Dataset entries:
++++++++++++++++++++

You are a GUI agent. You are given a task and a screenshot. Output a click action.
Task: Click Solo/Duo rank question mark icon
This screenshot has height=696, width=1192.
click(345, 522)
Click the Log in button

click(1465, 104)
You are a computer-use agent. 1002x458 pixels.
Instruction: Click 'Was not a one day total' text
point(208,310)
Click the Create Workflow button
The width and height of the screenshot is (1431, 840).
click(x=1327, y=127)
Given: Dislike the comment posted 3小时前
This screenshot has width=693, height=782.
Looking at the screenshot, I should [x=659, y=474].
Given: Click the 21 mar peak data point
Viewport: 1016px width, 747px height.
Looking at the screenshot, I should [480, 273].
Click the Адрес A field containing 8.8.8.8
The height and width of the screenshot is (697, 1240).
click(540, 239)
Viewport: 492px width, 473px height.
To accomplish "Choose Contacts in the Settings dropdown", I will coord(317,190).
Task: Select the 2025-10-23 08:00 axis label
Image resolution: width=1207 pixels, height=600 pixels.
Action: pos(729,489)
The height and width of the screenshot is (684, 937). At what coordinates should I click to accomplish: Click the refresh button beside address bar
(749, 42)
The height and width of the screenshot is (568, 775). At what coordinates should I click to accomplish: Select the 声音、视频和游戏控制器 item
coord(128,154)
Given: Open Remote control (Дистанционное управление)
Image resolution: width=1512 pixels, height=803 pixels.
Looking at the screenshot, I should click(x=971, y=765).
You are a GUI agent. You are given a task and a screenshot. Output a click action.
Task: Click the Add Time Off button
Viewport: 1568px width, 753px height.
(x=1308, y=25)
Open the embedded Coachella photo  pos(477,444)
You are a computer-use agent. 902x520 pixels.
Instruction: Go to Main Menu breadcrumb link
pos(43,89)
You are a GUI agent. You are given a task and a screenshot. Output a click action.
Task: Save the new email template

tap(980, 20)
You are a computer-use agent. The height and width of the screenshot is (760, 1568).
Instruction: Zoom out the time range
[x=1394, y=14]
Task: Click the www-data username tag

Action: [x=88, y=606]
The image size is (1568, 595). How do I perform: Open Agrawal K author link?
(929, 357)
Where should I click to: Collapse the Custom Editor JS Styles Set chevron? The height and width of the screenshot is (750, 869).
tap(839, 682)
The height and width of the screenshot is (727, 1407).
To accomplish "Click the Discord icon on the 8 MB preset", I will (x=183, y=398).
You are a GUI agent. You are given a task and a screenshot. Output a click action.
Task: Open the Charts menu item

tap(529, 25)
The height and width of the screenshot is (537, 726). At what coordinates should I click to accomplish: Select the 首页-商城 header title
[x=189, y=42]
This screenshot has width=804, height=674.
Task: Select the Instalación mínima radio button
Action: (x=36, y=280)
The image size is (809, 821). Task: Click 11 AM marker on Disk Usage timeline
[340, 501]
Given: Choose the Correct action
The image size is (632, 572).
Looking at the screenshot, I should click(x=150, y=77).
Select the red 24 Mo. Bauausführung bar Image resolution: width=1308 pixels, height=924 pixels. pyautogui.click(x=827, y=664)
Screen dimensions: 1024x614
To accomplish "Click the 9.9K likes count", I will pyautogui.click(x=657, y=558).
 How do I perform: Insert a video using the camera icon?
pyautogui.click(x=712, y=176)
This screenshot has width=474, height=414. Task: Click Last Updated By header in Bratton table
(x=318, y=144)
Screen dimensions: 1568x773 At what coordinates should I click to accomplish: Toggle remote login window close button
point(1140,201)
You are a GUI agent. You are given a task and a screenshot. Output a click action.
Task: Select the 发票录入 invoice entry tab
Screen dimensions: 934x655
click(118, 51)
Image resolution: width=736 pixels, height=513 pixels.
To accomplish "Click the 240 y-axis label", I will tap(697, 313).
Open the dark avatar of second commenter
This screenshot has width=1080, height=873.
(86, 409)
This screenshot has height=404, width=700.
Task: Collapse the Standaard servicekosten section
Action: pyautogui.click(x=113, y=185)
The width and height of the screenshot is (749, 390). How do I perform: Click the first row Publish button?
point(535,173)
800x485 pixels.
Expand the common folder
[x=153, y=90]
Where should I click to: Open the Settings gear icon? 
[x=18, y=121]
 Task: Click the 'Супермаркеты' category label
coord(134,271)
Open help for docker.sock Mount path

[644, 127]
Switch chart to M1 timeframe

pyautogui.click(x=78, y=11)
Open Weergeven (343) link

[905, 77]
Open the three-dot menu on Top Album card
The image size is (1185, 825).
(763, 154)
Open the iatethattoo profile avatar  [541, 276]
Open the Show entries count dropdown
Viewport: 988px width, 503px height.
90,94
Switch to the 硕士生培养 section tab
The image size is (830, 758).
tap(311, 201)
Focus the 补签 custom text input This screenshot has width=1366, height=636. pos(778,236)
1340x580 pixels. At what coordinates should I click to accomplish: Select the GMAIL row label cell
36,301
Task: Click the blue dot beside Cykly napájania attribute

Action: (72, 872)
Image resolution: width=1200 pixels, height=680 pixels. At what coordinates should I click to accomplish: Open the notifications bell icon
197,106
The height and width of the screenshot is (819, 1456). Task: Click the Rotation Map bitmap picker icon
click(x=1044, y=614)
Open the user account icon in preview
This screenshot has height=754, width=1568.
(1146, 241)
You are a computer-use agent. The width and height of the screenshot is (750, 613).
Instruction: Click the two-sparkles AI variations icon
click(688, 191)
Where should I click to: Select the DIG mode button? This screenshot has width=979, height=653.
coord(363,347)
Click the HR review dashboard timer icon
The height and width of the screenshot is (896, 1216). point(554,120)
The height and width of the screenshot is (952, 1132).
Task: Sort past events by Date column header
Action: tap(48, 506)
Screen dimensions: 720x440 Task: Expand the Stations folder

++++++++++++++++++++

The task: Retrieve each line from the records above where the word "Choose" occurs.

Task answer:
To accomplish "Choose Contacts in the Settings dropdown", I will coord(317,190).
Given: Choose the Correct action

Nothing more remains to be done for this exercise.